Impact of C-arm CT in Patients With HCC Undergoing TACE: Optimal Imaging Guidance

The safety and scientific validity of this study is the responsibility of the study sponsor and investigators. Listing a study does not mean it has been evaluated by the U.S. Federal Government. Read our disclaimer for details. Identifier: NCT00926536
Recruitment Status : Completed
First Posted : June 23, 2009
Results First Posted : April 4, 2016
Last Update Posted : April 4, 2016
Siemens Healthcare Diagnostics Inc
Information provided by (Responsible Party):
Nishita Kothary, Stanford University

Brief Summary:
Patients will be enrolled based on presence of HCC and eligibility for TACE. They will be randomized to one of two arms for imaging navigation to the optimal catheter location for chemotherapy injection to treat the first (possibly sole) tumor target. The two arms will be: TACE using C-arm CT supplemented by DSA or DSA only (only DSA images will be used for navigation and tumor vessel tracking). Navigation to subsequent treatment targets in all patients will be done with fluoroscopy, CACT, and DSA, as is standard of care at Stanford University Medical Center, and is not part of the study. Vascular complexity, which affects navigation difficulty and thus the need for imaging, will be assessed separately for use in data analysis by two radiologists on a four-point scale.
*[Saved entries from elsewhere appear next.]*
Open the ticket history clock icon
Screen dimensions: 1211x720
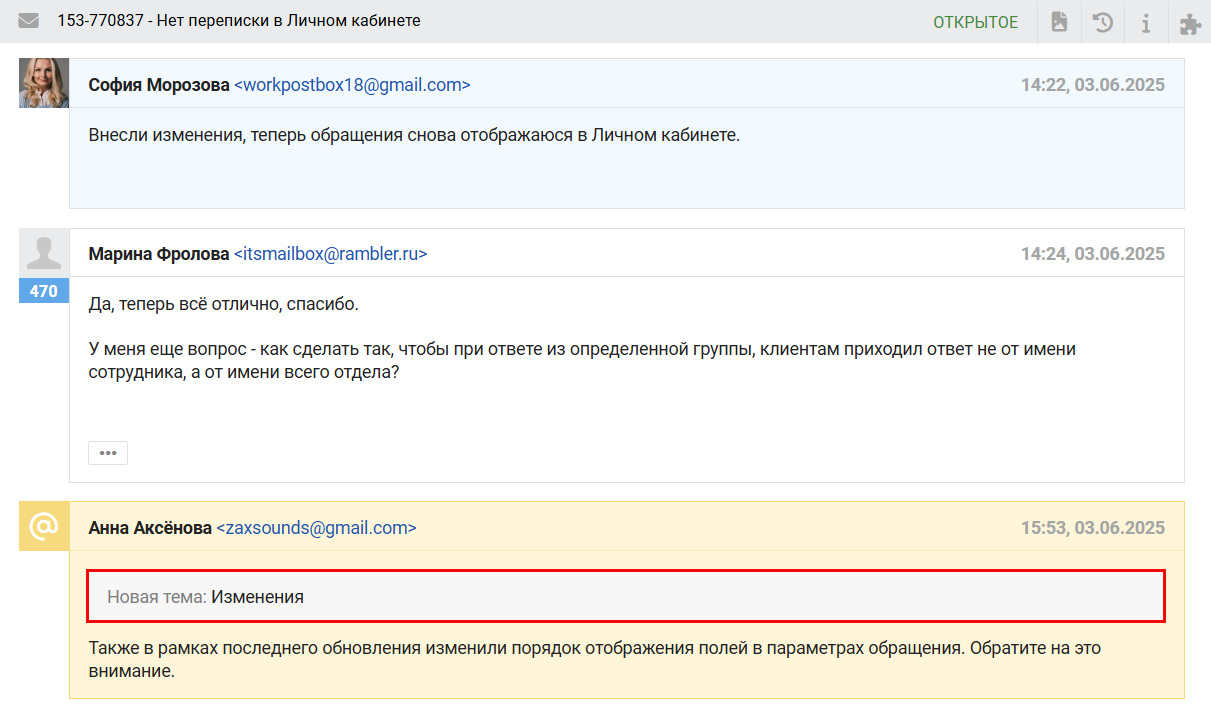pyautogui.click(x=1103, y=22)
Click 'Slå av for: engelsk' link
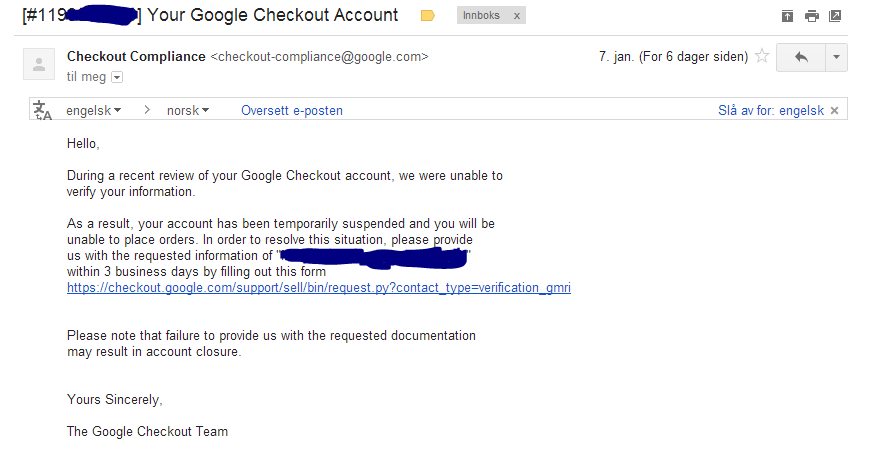Screen dimensions: 871x463 (x=770, y=110)
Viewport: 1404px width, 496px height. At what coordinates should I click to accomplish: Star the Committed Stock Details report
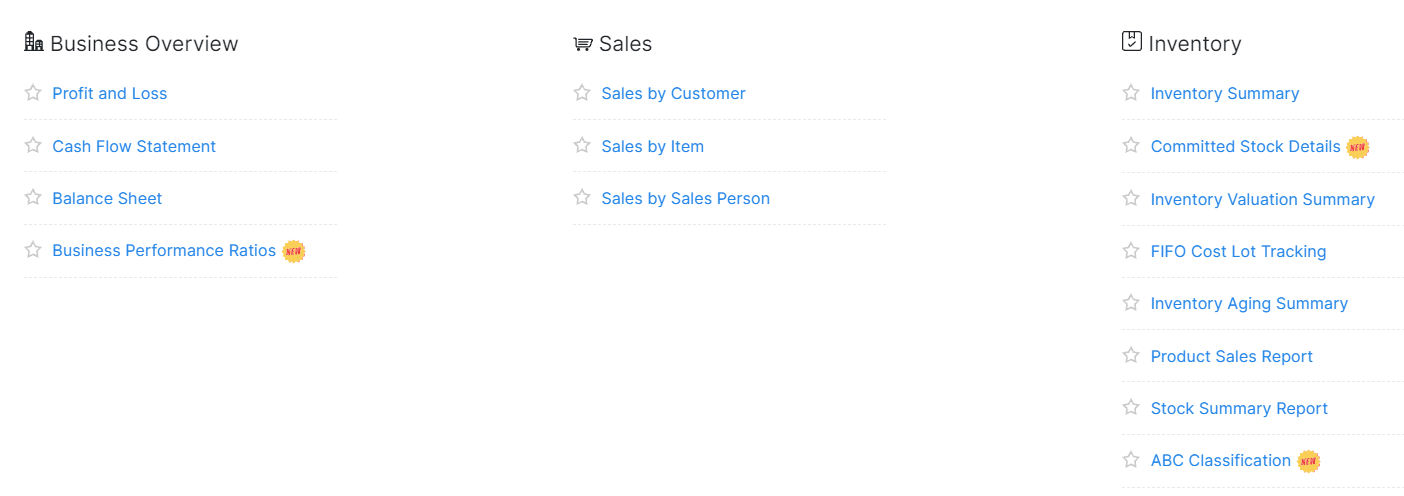point(1131,145)
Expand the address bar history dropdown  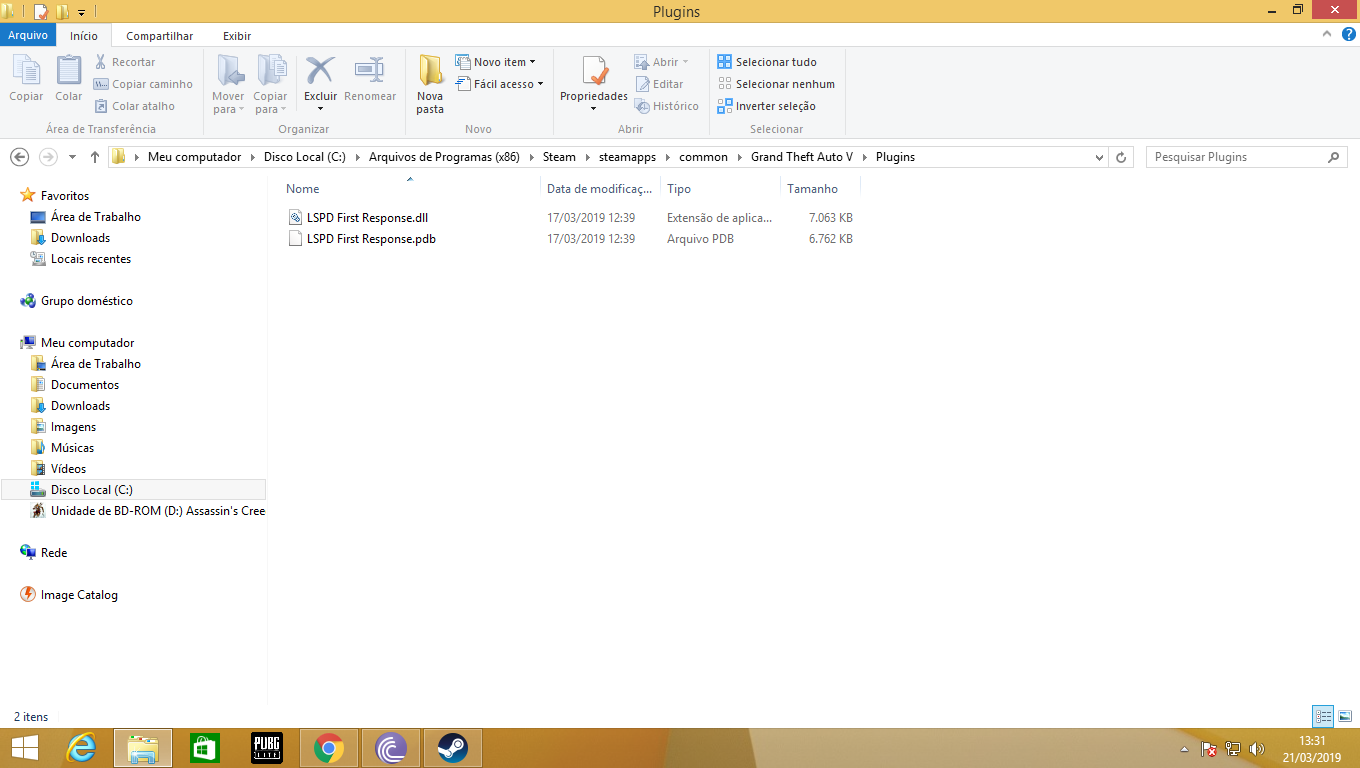(1100, 157)
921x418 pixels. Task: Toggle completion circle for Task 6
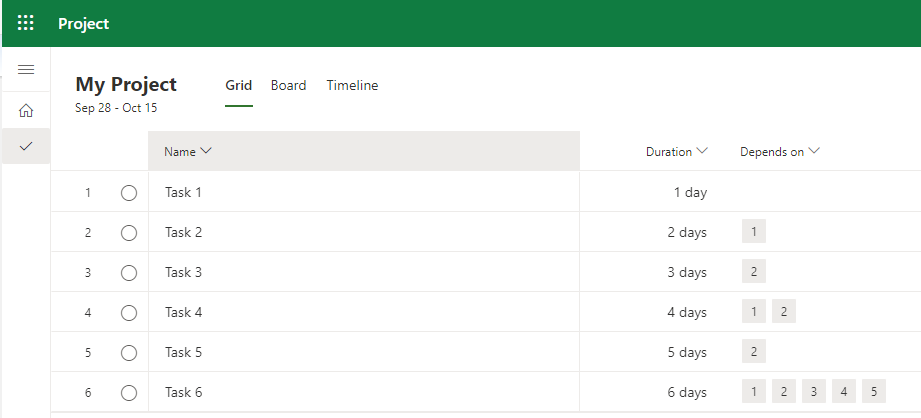[129, 393]
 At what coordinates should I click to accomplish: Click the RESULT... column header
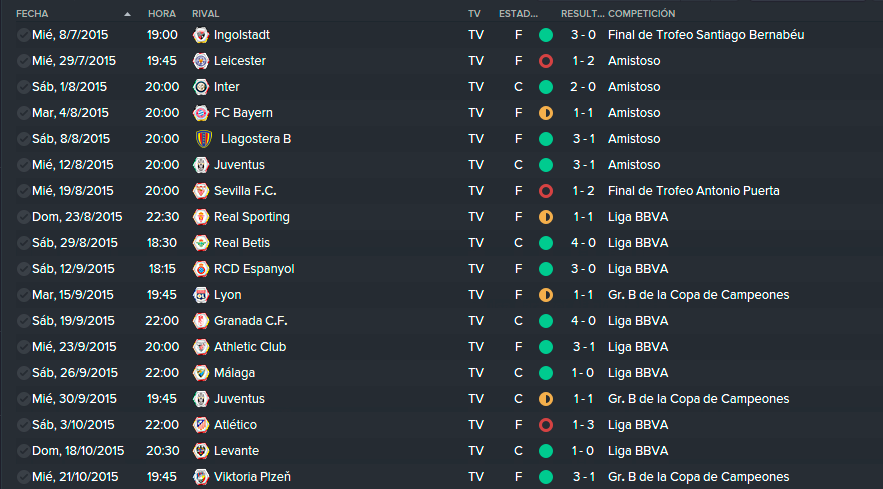coord(582,14)
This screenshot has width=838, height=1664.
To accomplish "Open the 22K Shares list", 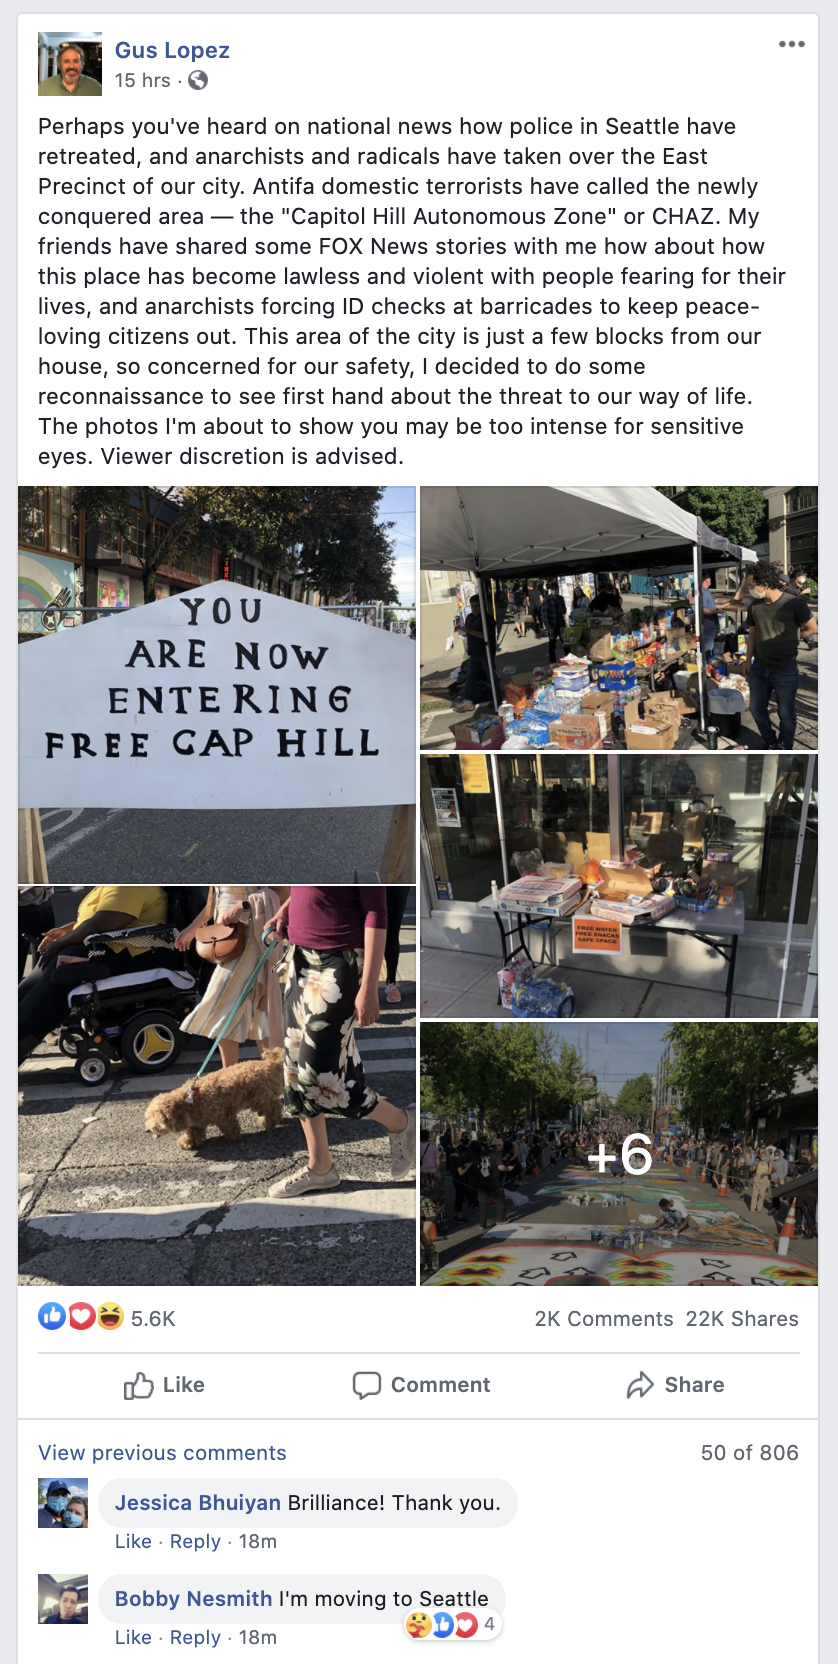I will pyautogui.click(x=742, y=1319).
Condition or disease Intervention/treatment Phase
Carcinoma, Hepatocellular Device: C-arm CT + DSA as needed Device: DSA only Not Applicable

Detailed Description:

We hope to learn more about the utility of C-arm CT in patients undergoing TACE for HCC. Data will be evaluated with regards to:

  1. Sensitivity and specificity to diagnose additional tumors and its impact on transplantation criteria.
  2. The ability to decrease procedural time by aiding navigation through complex arterial anatomy.
  3. Impact on radiation dose. Although the patient would receive the radiation during C-arm CT, overall the number of DSA angiograms and fluroscopy may decrease, potentially negating any effect of the additional dose from C-arm CT

Study Type : Interventional  (Clinical Trial)
Actual Enrollment : 84 participants
Allocation: Randomized
Intervention Model: Parallel Assignment
Masking: None (Open Label)
Primary Purpose: Diagnostic
Official Title: Impact of C-arm CT in Patients With Hepatocellular Carcinoma (HCC) Undergoing Transhepatic Arterial Chemoembolization (TACE): Optimal Imaging Guidance
Study Start Date : April 2009
Actual Primary Completion Date : March 2010
Actual Study Completion Date : March 2010

Resource links provided by the National Library of Medicine

Arm Intervention/treatment
Experimental: C-arm CT + DSA as needed'
In the group of subjects randomized in this group, the image guidance component of the procedure will be conducted by the acquisition of 3D CT-like images during a trans-hepatic arterial injection of iodinated contrast agent for road mapping the tumor feeding vessels and supplemented by DSA as needed by the operating physician as imaging guidance for planning tumor(s) treatment approach.
Device: C-arm CT + DSA as needed
C-arm CT images obtained and supplemented with DSA if needed
Other Names:
  • x-ray image intensifier
  • C-arm CT

Active Comparator: DSA only
In the group of subjects randomized in this group, present standard of care, i.e DSA imaging only will be used by the operating physician to map out the tumor vessels and used for treatment approach. Additional 3D CT-like images will be obtained, but only used if the operator cannot perform adequate planning using DSA alone.
Device: DSA only
DSA imaging only
Other Name: Standard of care

Primary Outcome Measures :
  1. Dose Area Product (DAP) [ Time Frame: Duration of a TACE procedure, an average of 2 hours ]
    Dose area product (DAP) is a measure of the entire amount of energy (radiation dose) delivered to the patient by the beam (indicator of stochastic dose)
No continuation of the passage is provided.